I’m 36. It’s striking to me how much has changed in my professional lifetime
already - we’ve gone from rumors of data-based marketing causing issues for
other companies to it being embedded in everything we do. A/B testing is
fundamental to feature development at every successful company I’ve
experienced in the past decade.

While the election of 1960 was before my time, it seems like fairly recent
history to me. To realize that it’s closer to the Wright brothers’ first
flight at Kitty Hawk than to the present day is disconcerting. I can’t begin
to imagine what the future holds sixty years from now. Subjectively, it seems
like the velocity of the societal impact of technology continues to increase.
I’ve seen the rise of social media (MySpace, Facebook, Google+, and countless
others that have failed). Sitting here today I see the only survivor of that -
Facebook - increasingly as a legacy network that appears strong on its
surface, but precariously so. I fully expect something new to hit the scene
that steals the limelight and turns Facebook into a ghost town. Each time that
has happened in the past the new platform has fundamentally changed the way we
interact with others, both virtually and in person.
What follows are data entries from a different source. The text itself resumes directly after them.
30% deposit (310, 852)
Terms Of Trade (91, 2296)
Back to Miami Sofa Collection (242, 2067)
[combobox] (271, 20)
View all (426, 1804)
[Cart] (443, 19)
We look at the current state of technology with different eyes than our
predecessors. The “People Machine” described in the article is almost
certainly possible today. It exists in various forms at Facebook, Google,
Apple, Amazon, the NSA... We see each of those implementations as limited
because we have perspective on how they could be made to be more powerful and
a better understanding of how models are limited by the purpose for which they
are created. Our dystopian fiction today takes the dystopian fiction of the
1960s as a starting condition.